Page extract →
——
After you obtain all the above credentials, add the entire string into your Predict_Envs.json file with the key `USER_PROVIDED_DB_CONNECTION_STRING`.

---

## Monitor Error and Self Signed Certificates

SSLCertVerificationError occurs when using notebooks with IBM Maximo Monitor API

If you are using the default IBM Maximo Predict notebooks in IBM Watson Studio and use those notebooks to call the IBM Maximo Monitor API, you may get the SSLCertVerificationError or 'Database' object has no attribute 'http' error.

To resolve the problem, add a new environment variable and then retrieve and import the Maximo Monitor certificate into the Maximo Predict notebook project:

1. Get the Monitor URL:

   1. Login to the openshift console as admin
   2. In Projects, search "monitor". Click on the project that is named `mas-{instance-id}-monitor` where `instance-id` is the name of your MAS instance.
——
Listed entries →

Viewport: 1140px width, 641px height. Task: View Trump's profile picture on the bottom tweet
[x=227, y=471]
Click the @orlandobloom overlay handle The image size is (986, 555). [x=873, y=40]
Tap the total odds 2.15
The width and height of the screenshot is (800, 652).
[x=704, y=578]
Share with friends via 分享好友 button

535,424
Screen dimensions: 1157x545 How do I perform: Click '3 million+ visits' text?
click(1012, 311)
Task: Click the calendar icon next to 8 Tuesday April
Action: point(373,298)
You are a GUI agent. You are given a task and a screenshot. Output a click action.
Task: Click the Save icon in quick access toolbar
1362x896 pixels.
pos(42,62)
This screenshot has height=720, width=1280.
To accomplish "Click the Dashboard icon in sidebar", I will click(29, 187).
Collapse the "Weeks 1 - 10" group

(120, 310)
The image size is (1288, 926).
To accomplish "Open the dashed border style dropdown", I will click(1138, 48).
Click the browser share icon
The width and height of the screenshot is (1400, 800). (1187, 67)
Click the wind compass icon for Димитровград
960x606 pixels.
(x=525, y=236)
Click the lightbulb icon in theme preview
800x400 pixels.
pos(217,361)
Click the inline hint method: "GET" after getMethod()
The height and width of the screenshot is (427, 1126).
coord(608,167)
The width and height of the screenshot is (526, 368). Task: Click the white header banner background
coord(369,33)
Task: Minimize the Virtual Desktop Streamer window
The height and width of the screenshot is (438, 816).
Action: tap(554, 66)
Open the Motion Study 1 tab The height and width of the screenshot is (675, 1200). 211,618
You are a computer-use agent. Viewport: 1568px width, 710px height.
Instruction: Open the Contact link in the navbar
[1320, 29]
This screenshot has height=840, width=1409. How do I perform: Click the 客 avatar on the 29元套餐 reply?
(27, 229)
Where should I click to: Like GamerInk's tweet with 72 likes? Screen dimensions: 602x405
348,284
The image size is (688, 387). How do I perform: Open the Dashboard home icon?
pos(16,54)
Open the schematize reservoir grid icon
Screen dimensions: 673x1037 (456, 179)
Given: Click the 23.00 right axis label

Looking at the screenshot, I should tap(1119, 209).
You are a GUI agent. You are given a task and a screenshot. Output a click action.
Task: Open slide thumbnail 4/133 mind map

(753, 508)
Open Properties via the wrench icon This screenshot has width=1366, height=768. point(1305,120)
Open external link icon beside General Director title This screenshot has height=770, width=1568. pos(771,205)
——
In the page extract on Maximo Predict notebooks, which two errors may appear when the default notebooks call the IBM Maximo Monitor API? The rows are separate material with no connection to the page extract.

The SSLCertVerificationError or the 'Database' object has no attribute 'http' error.